Requirements: Could you write out again the items starting at the line containing "You are a GUI" and ending at the line containing "coord(540,419)", leaving the pictures out?

Data extract:
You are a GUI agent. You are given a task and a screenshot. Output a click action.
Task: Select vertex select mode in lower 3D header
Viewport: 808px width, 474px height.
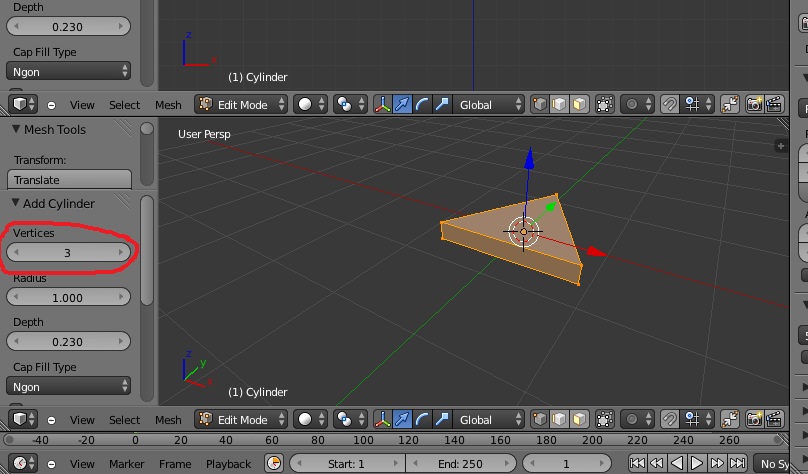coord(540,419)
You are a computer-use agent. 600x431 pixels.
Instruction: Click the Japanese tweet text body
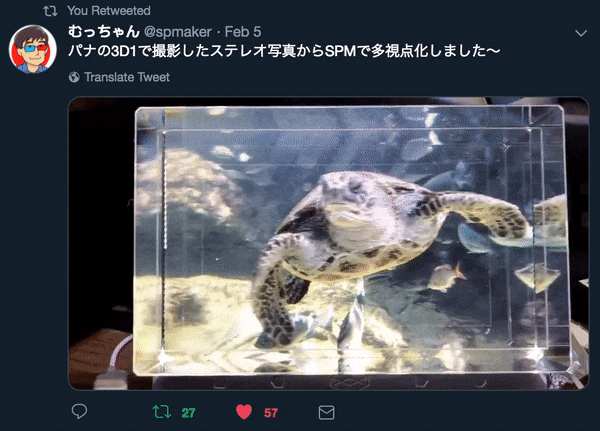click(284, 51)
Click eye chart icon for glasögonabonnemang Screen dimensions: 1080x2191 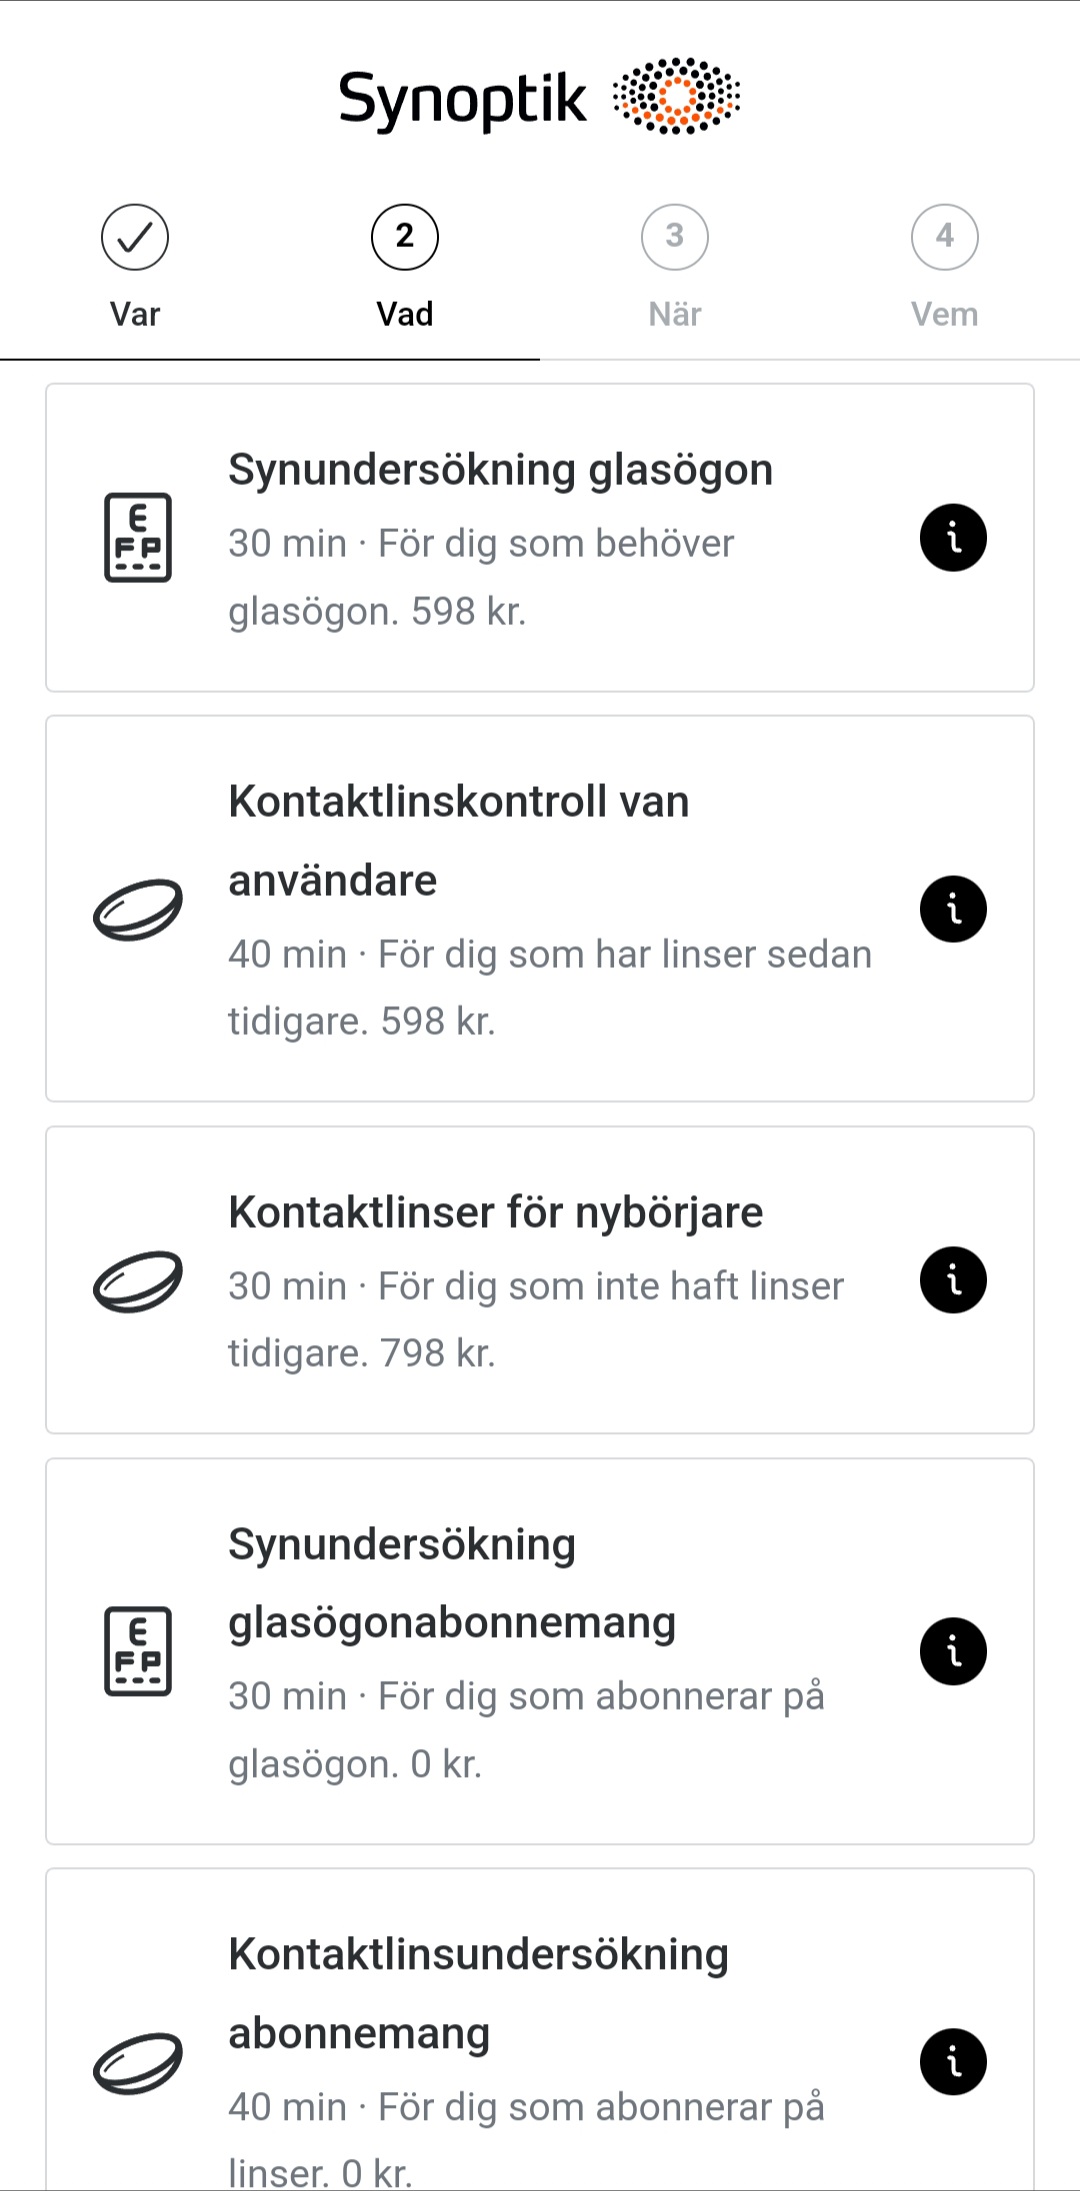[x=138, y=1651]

==

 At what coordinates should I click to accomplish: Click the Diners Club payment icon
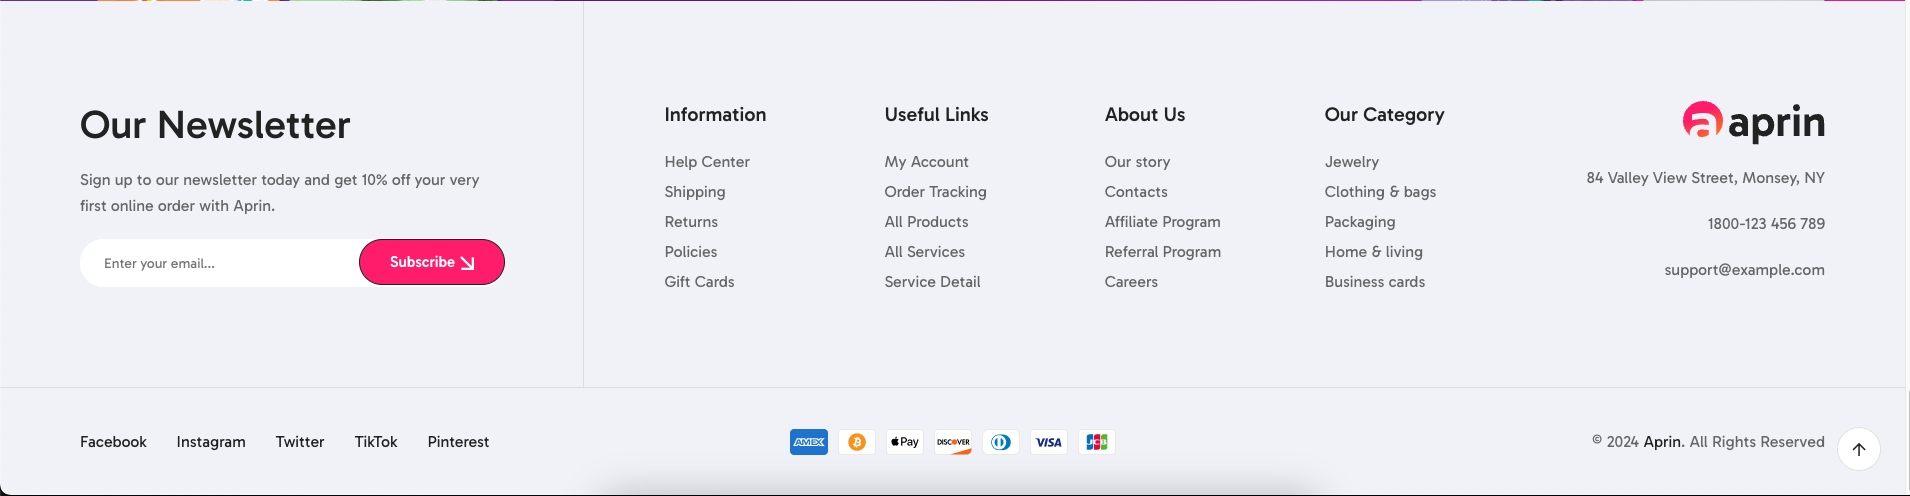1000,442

The response:
You are a GUI agent. You are given a task and a screenshot. Output a click action.
Task: Select vertex select mode in lower 3D header
Viewport: 808px width, 474px height.
coord(540,419)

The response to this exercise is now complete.